Problem to work on:
All of the data is to be copied without a single change.

Available data:
==========
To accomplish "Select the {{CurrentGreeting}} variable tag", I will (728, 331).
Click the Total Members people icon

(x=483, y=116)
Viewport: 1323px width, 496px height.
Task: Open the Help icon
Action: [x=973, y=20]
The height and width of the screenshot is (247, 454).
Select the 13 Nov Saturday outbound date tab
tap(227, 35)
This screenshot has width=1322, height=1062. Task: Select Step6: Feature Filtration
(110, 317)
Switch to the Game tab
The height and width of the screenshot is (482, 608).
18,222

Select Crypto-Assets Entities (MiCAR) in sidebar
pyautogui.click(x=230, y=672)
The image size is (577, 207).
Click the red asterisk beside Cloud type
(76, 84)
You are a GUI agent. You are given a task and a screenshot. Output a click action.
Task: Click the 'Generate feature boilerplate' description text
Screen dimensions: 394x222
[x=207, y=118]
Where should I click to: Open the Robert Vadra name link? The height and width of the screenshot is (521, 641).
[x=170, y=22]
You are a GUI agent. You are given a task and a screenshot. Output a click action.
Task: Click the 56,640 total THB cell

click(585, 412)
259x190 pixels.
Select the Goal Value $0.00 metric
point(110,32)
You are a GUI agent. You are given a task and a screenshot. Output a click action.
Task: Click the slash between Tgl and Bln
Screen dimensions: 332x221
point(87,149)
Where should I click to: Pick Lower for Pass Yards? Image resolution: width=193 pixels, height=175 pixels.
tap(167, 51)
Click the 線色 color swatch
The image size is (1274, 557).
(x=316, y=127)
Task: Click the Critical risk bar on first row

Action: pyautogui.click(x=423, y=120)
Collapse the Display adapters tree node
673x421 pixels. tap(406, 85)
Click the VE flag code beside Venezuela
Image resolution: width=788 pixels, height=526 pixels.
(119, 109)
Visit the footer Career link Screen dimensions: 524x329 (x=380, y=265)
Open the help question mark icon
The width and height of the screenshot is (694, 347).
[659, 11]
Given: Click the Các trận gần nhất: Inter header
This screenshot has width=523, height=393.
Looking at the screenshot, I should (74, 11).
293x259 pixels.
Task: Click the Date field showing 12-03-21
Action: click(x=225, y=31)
==========
Response to this exercise:
To accomplish "Select the {{CurrentGreeting}} variable tag", I will (728, 331).
Click the Total Members people icon

(x=483, y=116)
Viewport: 1323px width, 496px height.
Task: Open the Help icon
Action: [x=973, y=20]
The height and width of the screenshot is (247, 454).
Select the 13 Nov Saturday outbound date tab
tap(227, 35)
This screenshot has width=1322, height=1062. Task: Select Step6: Feature Filtration
(110, 317)
Switch to the Game tab
The height and width of the screenshot is (482, 608).
18,222

Select Crypto-Assets Entities (MiCAR) in sidebar
pyautogui.click(x=230, y=672)
The image size is (577, 207).
Click the red asterisk beside Cloud type
(76, 84)
You are a GUI agent. You are given a task and a screenshot. Output a click action.
Task: Click the 'Generate feature boilerplate' description text
Screen dimensions: 394x222
[x=207, y=118]
Where should I click to: Open the Robert Vadra name link? The height and width of the screenshot is (521, 641).
[x=170, y=22]
You are a GUI agent. You are given a task and a screenshot. Output a click action.
Task: Click the 56,640 total THB cell

click(585, 412)
259x190 pixels.
Select the Goal Value $0.00 metric
point(110,32)
You are a GUI agent. You are given a task and a screenshot. Output a click action.
Task: Click the slash between Tgl and Bln
Screen dimensions: 332x221
point(87,149)
Where should I click to: Pick Lower for Pass Yards? Image resolution: width=193 pixels, height=175 pixels.
tap(167, 51)
Click the 線色 color swatch
The image size is (1274, 557).
(x=316, y=127)
Task: Click the Critical risk bar on first row

Action: pyautogui.click(x=423, y=120)
Collapse the Display adapters tree node
673x421 pixels. tap(406, 85)
Click the VE flag code beside Venezuela
Image resolution: width=788 pixels, height=526 pixels.
(119, 109)
Visit the footer Career link Screen dimensions: 524x329 (x=380, y=265)
Open the help question mark icon
The width and height of the screenshot is (694, 347).
[659, 11]
Given: Click the Các trận gần nhất: Inter header
This screenshot has width=523, height=393.
Looking at the screenshot, I should (74, 11).
293x259 pixels.
Task: Click the Date field showing 12-03-21
Action: click(x=225, y=31)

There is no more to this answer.